The other major element of investment risk identified by the Airports Commission was how investment of this scale will be treated when determining the costs of capital and therefore the returns on investment, under a Regulatory Asset Base model. The Airports Commission believed that investors would command sufficient returns under any future regulatory framework to enable Heathrow to access liquidity via bonds across several different currencies. It concluded that the “the structure of the regulatory system would be a key factor in their decision-making.”380
In identifying these risks, the Airports Commission identified several options available to HAL to mitigate these financing risks, including: ensuring that the revenue-generating elements of the scheme are completed as early as possible or investigating the possibility of pre-funding; taking steps to increase non-aero revenues at the airport so that they contribute a larger proportion of total scheme costs; and utilising value engineering to control the costs of construction. The Airports Commission also acknowledged the possibility of the Government to “contribute funding to some or all of the surface access requirements” in a situation where the financing or investment risks increase, noting that “commitment to do so may provide investors with a level of assurance and so reduce the price they place on the risks.”381
Because the assessment of the Airports Commission is a few years old, some of the underlying assumptions of their assessment have changed, particularly around the costs of capital (i.e. the return to investors and lenders). This is evident through historically lower yields on government and corporate bonds (@1.92%); and softer expectations for future interest rate rises.382 The macroeconomic and financial market environment, has meant Heathrow Airport has been recently been able to secure financing below the cost of new debt than was previously assumed.383 Andrew Haines, Chief Executive of the CAA, believed that the changes in changes in market conditions had changed the financing picture. He was also more optimistic about airport charges being held flat post-expansion:
[ … ] we are facing historic low levels of cost of debt … This will be largely new debt, so it allows Heathrow to place that debt in the market at an almost uniquely low point in time. When we look at all those factors together, and we model them and share that model with Heathrow and with the airlines, we see that it would be possible to do this project, as currently scoped, at flat prices.384
Willie Walsh also believed that the Airports Commission’s assessment was not accurate and that development could occur in a way that would not require passenger charges to increase. He said this was down to the significant headroom included in the previous cost estimates and a significantly lower cost of debt today.385
It is difficult at this point to know what exactly all this will mean for the NWR scheme. The CAA, who will ultimately make the judgement as to what a sufficient return is for Heathrow, are at a relatively early stage in their overall programme of price control in the next regulatory period. As part of this process, the CAA commissioned PwC to provide a view of an initial range for the weighted average cost of capital (“WACC”) for the H7 period (currently defined as the 2020–2024 period). The table below provides a comparison of the assumptions between when the Airports Commission completed their work and the most recent assessment. The WACC assumptions are lower than previously anticipated due to macroeconomic changes. While the newer cost of capital assessment did not mention anything firm on airport charges, it would be reasonable to assume that, for the time being and for the costs assumed, a third runway should not require charges higher than the levels indicated in the 2015 reports.
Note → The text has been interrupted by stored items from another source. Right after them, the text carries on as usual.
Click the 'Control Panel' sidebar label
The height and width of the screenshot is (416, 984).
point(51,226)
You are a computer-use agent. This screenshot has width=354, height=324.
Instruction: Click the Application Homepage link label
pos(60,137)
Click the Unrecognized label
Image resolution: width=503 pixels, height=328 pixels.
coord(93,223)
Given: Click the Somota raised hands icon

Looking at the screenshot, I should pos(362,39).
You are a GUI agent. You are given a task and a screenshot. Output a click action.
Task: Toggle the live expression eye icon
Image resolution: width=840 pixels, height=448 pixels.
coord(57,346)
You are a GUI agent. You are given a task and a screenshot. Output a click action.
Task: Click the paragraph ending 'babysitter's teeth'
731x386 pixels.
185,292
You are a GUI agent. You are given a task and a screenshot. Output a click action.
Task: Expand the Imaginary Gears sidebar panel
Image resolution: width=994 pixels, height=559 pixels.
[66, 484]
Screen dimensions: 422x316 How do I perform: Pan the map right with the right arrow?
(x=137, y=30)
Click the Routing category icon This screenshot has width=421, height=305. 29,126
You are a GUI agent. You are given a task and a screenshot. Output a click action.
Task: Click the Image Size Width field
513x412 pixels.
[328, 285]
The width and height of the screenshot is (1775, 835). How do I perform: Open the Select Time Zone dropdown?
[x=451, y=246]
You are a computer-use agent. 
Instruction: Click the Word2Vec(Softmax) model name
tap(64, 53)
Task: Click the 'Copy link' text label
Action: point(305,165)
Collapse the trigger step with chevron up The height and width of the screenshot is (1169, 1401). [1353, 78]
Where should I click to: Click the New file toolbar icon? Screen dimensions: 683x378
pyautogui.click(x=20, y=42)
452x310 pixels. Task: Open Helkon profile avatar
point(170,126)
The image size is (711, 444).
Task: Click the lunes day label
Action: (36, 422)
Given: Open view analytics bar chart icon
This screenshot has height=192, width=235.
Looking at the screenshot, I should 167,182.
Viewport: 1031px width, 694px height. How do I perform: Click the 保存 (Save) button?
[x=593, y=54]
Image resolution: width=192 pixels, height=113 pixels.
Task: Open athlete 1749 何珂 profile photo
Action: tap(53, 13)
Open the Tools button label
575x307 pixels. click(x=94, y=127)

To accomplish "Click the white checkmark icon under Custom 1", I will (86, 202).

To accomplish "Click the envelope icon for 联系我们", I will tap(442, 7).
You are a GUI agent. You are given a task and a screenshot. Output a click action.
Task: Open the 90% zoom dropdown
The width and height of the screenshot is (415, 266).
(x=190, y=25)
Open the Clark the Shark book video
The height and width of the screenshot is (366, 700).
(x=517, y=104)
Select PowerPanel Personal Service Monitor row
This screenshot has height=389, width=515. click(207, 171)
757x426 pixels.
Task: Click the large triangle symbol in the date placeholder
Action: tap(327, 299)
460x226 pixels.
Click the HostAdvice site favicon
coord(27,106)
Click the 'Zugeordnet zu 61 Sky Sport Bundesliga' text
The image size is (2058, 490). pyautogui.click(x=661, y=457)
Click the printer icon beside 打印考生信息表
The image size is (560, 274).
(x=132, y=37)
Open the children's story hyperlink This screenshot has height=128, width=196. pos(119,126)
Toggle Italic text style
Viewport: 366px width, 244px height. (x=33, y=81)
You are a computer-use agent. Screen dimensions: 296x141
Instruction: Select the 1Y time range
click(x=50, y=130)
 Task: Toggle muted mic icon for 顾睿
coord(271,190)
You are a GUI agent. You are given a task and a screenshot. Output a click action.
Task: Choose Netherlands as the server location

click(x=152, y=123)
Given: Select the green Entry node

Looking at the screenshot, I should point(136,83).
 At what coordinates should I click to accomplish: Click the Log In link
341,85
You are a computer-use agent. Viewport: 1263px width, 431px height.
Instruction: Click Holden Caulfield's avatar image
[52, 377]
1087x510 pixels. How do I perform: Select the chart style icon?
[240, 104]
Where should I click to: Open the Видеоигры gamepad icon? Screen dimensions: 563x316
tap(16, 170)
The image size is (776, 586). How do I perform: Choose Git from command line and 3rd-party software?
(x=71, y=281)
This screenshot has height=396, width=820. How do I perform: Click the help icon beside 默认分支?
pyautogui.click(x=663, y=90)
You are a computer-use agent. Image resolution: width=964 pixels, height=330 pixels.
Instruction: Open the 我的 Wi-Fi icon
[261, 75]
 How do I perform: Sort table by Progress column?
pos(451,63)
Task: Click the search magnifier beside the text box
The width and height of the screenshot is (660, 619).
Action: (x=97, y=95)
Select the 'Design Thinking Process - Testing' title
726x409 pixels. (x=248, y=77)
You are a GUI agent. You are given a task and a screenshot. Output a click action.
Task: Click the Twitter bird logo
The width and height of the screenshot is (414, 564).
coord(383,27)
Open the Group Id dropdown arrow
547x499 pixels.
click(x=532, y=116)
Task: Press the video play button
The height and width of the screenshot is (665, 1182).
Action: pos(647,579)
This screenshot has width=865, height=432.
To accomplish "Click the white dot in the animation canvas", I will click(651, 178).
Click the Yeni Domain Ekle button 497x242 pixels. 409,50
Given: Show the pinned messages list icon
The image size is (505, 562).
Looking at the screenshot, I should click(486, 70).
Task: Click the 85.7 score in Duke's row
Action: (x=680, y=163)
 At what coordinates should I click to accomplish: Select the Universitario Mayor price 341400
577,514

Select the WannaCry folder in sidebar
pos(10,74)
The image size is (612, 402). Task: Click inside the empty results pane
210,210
Table 7: Heathrow WACC calculations, 2015 vs. 2017386
Heathrow has two main sources of income. The first being aeronautical income, which includes passenger fees, landing charges and airport parking charges. Passenger fees are based on the number of passengers on board an aircraft, and are levied in respect of all departing passengers. The level of passenger fees charged are based on route area: European, domestic and rest of the world. Transfer and transit passengers benefit from a discount. Landing charges are levied on almost all aircraft and are calculated in accordance with the certified maximum take-off weight of the aircraft and are banded into categories for aircraft weighing less than and those weighing more than sixteen tonnes, which includes nearly all commercial aircraft. These charges are adjusted, where applicable, in accordance with each aircraft’s noise-rating, its emissions and time of day, with landing charges at Heathrow being higher during peak traffic times than off-peak traffic times. Aeronautical revenue accounts for most of Heathrow’s revenue, at around 61% in 2016 (figure below).387 Heathrow’s revenue from airport charges has risen significantly over the past decade or so. In 2016, revenue from airport charges were reported at £1,699 million, up from £479 million in 2004/05. The second type is non-aeronautical income which HAL generates from a variety of sources, including concession fees from retail operators; direct income from car carks, advertising revenue and VIP products: the rental of airport premises such as aircraft hangars, warehouses, cargo storage facilities, maintenance facilities, offices and airlines lounges; the provision of facilities such as baggage handling and passenger check-in; and fare revenue from the operation of the Heathrow Express rail service.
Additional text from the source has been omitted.